Mercedes 230 SL Pagode

Brand Mercedes
Model 230 SL Pagode
Color White
Transmission Manual 4-speed
Pk 170 ch
Year 1964
Price Not for sale

The story takes us back to the early 60s, when Mercedes had to replace its legendary 300SL and 190SL. For the engineers, the brief was complex: to create a car as desirable as its predecessor, as reliable and as comfortable, in order to appeal to the North American market. Of course, the Germans remain pragmatic, and for a car with a relatively small market share, there’s no question of skyrocketing development costs. The basis for this was to be the W108 luxury sedan. For powertrains, undercarriages and many other components! Admittedly, things weren’t off to a great start for a light, sporty convertible.

But that was without counting on the brilliant pencil stroke of a certain Paul Bracq, and the work of a team of talented engineers. They all worked together to produce a masterfully tailored, comfortable and avant-garde cabriolet. The new-generation SL was presented at Geneva in 1963, and its concave hardtop (designed by engineer Béla Barény) earned it the nickname “Pagoda”.

A few months later, the newcomer finally hit the road in its 230 version, equipped with a 150hp 2.3-liter 6-cylinder engine. A few years later, in 1966, the stealthy 250SL made its appearance. This time, displacement is increased to 2.5 liters, but power remains unchanged. Only the torque is increased. This version features an optimized rear axle, a larger fuel tank and four-disc brakes.

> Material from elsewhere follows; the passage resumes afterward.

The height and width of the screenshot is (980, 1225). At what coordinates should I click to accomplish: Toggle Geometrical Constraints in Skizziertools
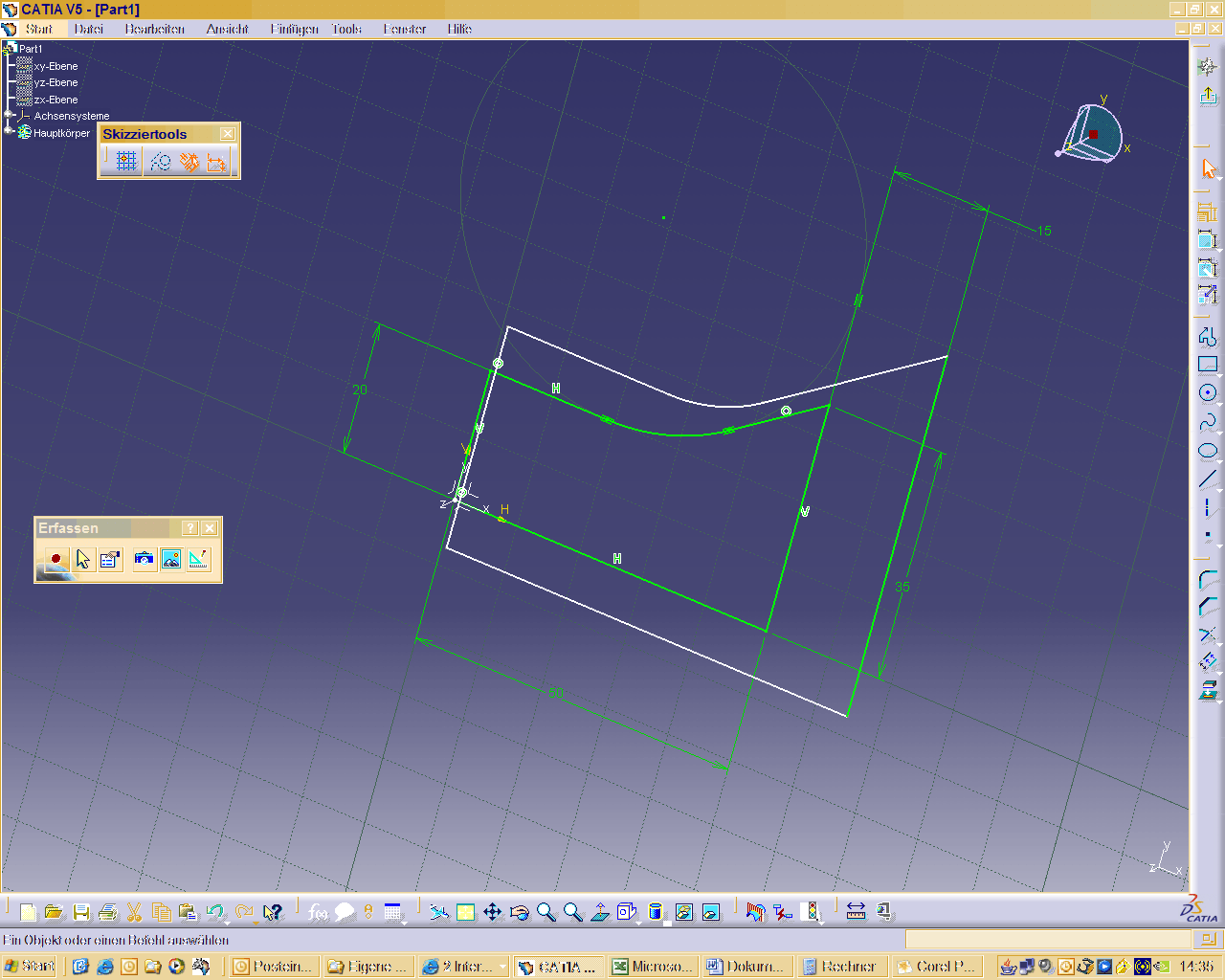coord(189,162)
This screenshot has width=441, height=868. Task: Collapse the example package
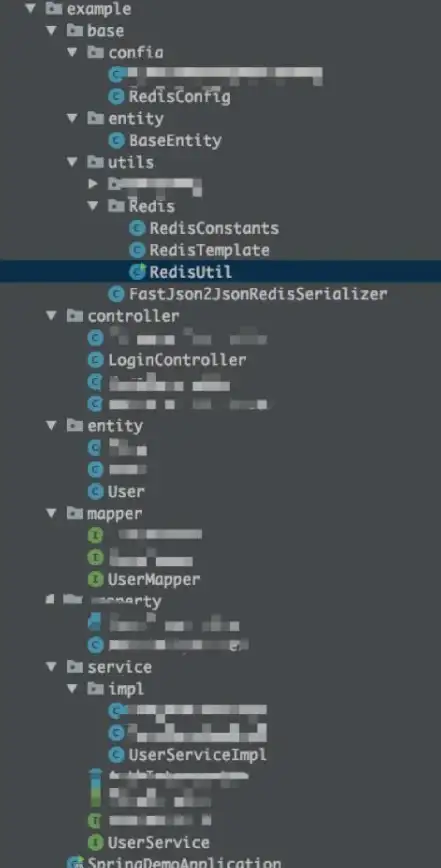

Unfortunately, his career was short-lived. The powertrain wasn’t renowned for its reliability, and didn’t offer much more than the 230SL. So, after two years and 5,196 units sold, the 250SL is leaving the scene. In the meantime, Mercedes has not been idle, and the more mature, reliable and high-performance 280 SL goes into production. Power and comfort have really improved, thanks to the 2.8-liter six-cylinder engine developing 170 hp. It was this version that made the Pagoda a commercial success, despite a price close to that of a 246 Dino, and a forgotten sportiness. With 23,885 units sold up to the end of production in 1971, it was the best-selling version. All in all, the W113 series has nothing to envy its predecessor. Admittedly, the pedigree isn’t the same, but commercially, with 48912 units sold, the Pagoda is a real success.

This model was delivered new to France in 1964. It was purchased by the current owner in 2018, who undertook a total restoration, completed in 2024. Everything has been redone, from the engine and bodywork to the interior and soft top. Mechanically, the engine has been completely rebuilt (piston, rings, crankshaft, cylinder heads, injection pump, etc.), as have the running gear.

She has a restoration file with invoices and photos for the restoration undertaken since 2018.